In the community ecology R documentation below, which value of dropAbsent is recommended?

* [Source excerpt]
--- BEGIN ---

R/communityEcology.R

Defines functions HurlbertPIE pairwiseSpearmanRho

Documented in HurlbertPIE HurlbertPIE pairwiseSpearmanRho

#' Miscellaneous Functions for Community Ecology
#'
#' This is just a small collection of miscellaneous functions
#' that may be useful, primarily for community ecology analyses,
#' particularly for paleoecological data. They are here mainly for
#' pedagogical reasons (i.e. for students) as they don't appear
#' to be available in other ecology-focused packages.

#' @param x The community abundance matrix. Must be a matrix with two dimensions for
#' \code{pairwiseSpearmanRho}; if a vector is supplied to \code{HurlbertPIE}, then
#' it is treated as if it was matrix with a single row and number of columns equal to
#' its length. Taxonomic units are assumed to be the columns and sites (samples)
#'  are assumed to be the rows, for both functions.

#' @param dropAbsent Should absent taxa be dropped? Must be one of either 'bothAbsent' (drop taxa
#' absent in both sites for a given pairwise comparison),'eitherAbsent' (drop taxa absent in either
#' site), or 'noDrop' (drop none of the taxa). The default 'bothAbsent' is recommended, see examples.

#' @param asDistance Should the rho coefficients be rescaled on a scale similar to
#' dissimilarity metrics, i.e. bounded 0 to 1, with 1 representing maximum dissimilarity (i.e.
#' a Spearman rho correlation of -1)? ( dissimilarity = (1 - rho) / 2 )

#' @param diag Should the diagonal of the output distance matrix be included?

#' @param upper Should the upper triangle of the output distance matrix be included?

#' @param na.rm Should taxa listed with NA values be dropped from a pair-wise site comparison?
#' If FALSE, the returned value for that site pair will be NA if NAs are present.

#' @param nAnalyze Allows users to select that PIE be calculated only on \code{nAnalyze} most
#' abundant taxa in a site sample. \code{nAnalyze} must be a vector of length 1, consisting of
#' whole-number value at least equal to 2. By default, \code{nAnalyze = Inf} so all taxa are
#' accepted. Note that if there are less taxa in a sample than nAnalyze, the number present will
#' be used.

--- END ---

* [Given data]
--- BEGIN ---

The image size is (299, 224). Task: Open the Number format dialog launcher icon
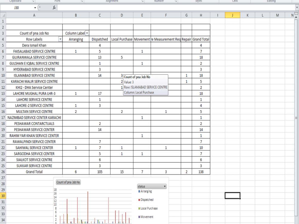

--- END ---

* [Final result]
'bothAbsent', which is also the default.